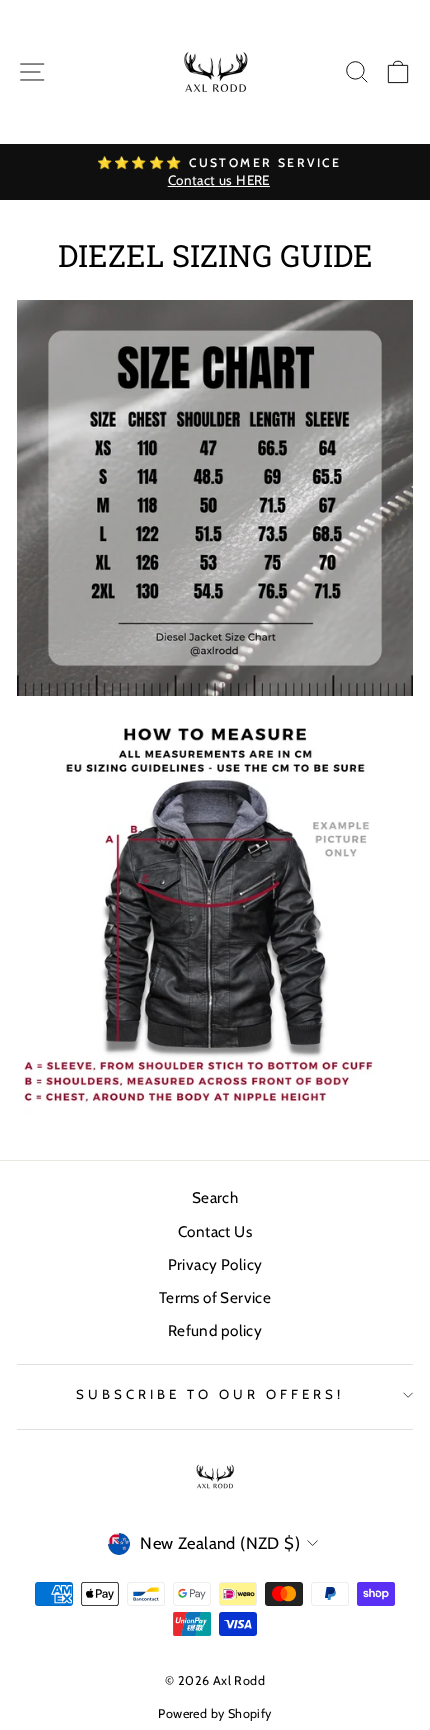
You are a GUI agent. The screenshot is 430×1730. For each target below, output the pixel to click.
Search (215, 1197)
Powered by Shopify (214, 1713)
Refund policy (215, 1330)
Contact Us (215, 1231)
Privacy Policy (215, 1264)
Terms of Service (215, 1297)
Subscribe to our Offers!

============

▸ ABOUT THIS EXERCISE
Everything from the line with "Contact Us (215, 1231)" to the end of the listing above needs to be duplicated exactly, both end lines included, with nothing more.

▸ REPLY TO THE TASK
Contact Us (215, 1231)
Privacy Policy (215, 1264)
Terms of Service (215, 1297)
Subscribe to our Offers!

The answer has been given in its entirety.